Records to use
=== Section Start ===

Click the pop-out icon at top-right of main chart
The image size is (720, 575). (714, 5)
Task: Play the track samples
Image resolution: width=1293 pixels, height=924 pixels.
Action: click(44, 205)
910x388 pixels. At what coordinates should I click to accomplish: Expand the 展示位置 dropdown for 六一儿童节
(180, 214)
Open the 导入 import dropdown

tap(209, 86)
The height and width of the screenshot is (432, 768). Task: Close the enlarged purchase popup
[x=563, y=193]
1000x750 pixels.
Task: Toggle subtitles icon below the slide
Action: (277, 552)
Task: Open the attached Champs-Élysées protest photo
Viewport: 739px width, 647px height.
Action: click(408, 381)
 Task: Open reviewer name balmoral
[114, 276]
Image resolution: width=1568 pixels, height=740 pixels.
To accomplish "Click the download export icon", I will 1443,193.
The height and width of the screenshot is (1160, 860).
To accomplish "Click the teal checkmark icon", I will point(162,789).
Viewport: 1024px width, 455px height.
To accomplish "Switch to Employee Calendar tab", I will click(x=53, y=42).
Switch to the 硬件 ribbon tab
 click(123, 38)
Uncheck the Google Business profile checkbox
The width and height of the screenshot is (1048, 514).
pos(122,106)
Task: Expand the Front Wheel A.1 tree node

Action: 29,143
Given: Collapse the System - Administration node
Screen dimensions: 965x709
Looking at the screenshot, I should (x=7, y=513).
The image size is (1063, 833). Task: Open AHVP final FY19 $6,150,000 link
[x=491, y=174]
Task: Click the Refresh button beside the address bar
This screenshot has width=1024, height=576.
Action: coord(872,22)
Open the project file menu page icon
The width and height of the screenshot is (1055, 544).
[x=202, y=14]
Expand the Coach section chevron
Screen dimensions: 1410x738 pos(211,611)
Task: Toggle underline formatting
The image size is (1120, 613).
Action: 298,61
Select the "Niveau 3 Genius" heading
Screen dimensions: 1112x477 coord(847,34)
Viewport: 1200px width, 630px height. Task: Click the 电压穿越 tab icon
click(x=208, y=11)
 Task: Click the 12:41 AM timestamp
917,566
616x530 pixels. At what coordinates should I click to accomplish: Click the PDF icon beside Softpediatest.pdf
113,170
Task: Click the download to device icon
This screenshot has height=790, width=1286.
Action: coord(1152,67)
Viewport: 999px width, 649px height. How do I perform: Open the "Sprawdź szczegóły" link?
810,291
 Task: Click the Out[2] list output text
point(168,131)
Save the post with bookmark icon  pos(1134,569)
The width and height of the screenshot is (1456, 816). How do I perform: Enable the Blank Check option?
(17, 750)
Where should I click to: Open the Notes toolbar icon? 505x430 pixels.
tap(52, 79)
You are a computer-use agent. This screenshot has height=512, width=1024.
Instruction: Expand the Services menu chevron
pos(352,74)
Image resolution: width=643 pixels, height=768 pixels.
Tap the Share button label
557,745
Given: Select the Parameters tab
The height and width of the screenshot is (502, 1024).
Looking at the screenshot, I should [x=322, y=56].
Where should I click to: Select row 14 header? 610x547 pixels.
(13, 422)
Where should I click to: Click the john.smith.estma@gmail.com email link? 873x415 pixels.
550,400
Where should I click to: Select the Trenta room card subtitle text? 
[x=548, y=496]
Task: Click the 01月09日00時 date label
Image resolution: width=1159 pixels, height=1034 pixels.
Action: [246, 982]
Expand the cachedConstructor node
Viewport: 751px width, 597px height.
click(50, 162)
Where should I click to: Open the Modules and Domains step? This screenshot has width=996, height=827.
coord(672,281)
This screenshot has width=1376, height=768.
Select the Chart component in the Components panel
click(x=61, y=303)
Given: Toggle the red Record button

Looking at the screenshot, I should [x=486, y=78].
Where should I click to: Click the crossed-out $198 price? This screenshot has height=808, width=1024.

=== Section End ===

Your instructions
The lines holding the word "will" are the answer. Find them in the entries and copy them.

Answer for this exercise
To accomplish "Click the download export icon", I will 1443,193.
To accomplish "Click the teal checkmark icon", I will point(162,789).
To accomplish "Switch to Employee Calendar tab", I will click(x=53, y=42).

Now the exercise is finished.